وقال عبد الله بن أحمد في “السُنة”: “سألتُ أَبي ـ رَحِمه الله – عن قومٍ يقولون: لَمَّا كلَّمَ اللهُ عزَّ وجلَّ موسى لم يَتكلَّمْ بصَوت، فقال أبي: بلَى! إنَّ ربَّكَ عزَّ وجلَّ تكلَّمَ بصوت، هذه الأحاديث نرويها كما جاءت”.

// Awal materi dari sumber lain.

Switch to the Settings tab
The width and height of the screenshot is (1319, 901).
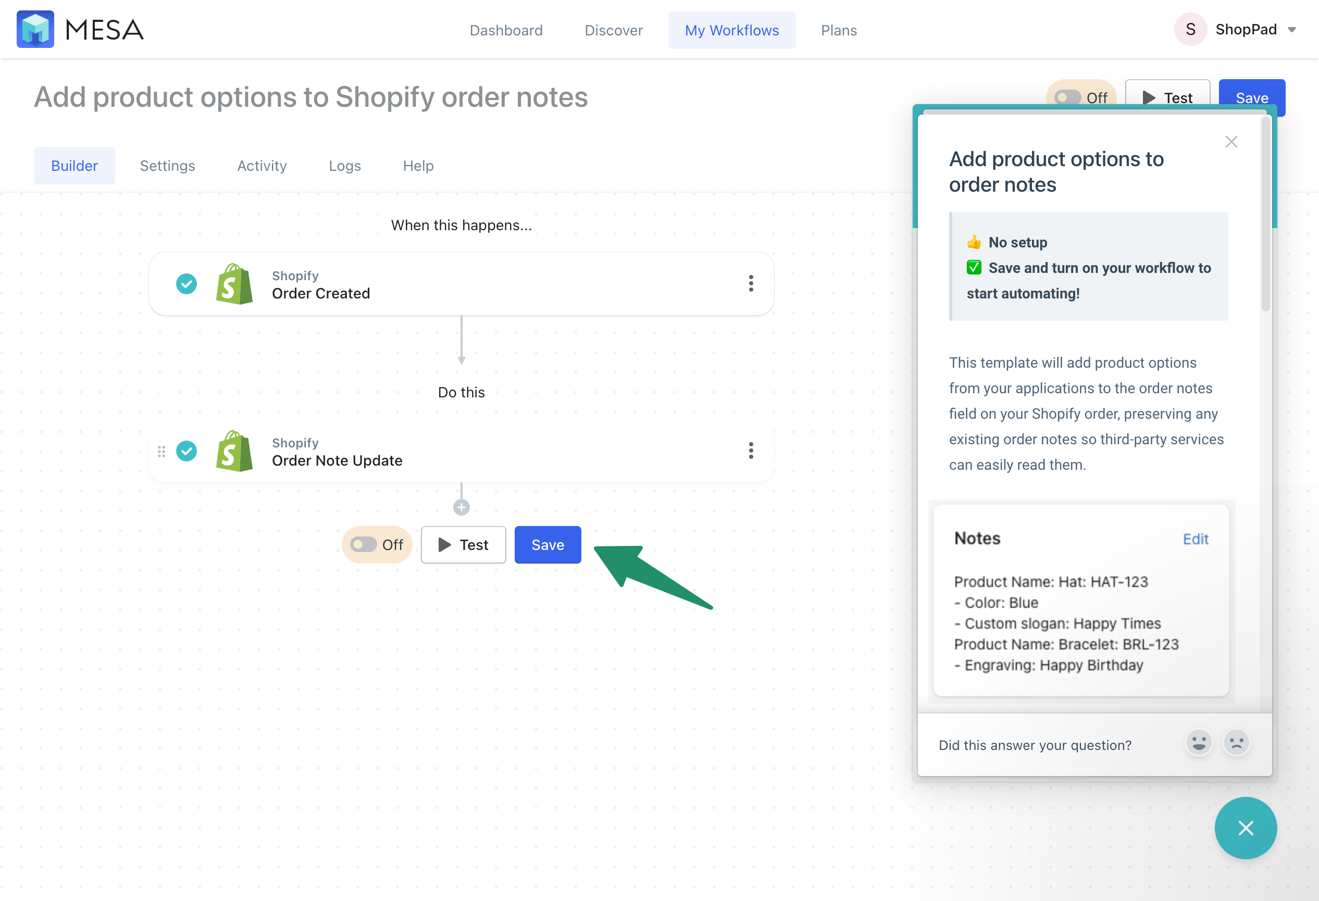[x=167, y=165]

Abdullah bin Ahmad dalam As-Sunnah berkata: “Aku bertanya kepada ayahku – rahimahullah – tentang suatu kaum yang mengatakan: Ketika Allah ‘Azza wa Jalla berbicara kepada Musa, Dia tidak berbicara dengan suara. Ayahku menjawab: ‘Bahkan! Sesungguhnya Rabbmu ‘Azza wa Jalla berbicara dengan suara. Hadits-hadits ini kami riwayatkan sebagaimana datangnya.’”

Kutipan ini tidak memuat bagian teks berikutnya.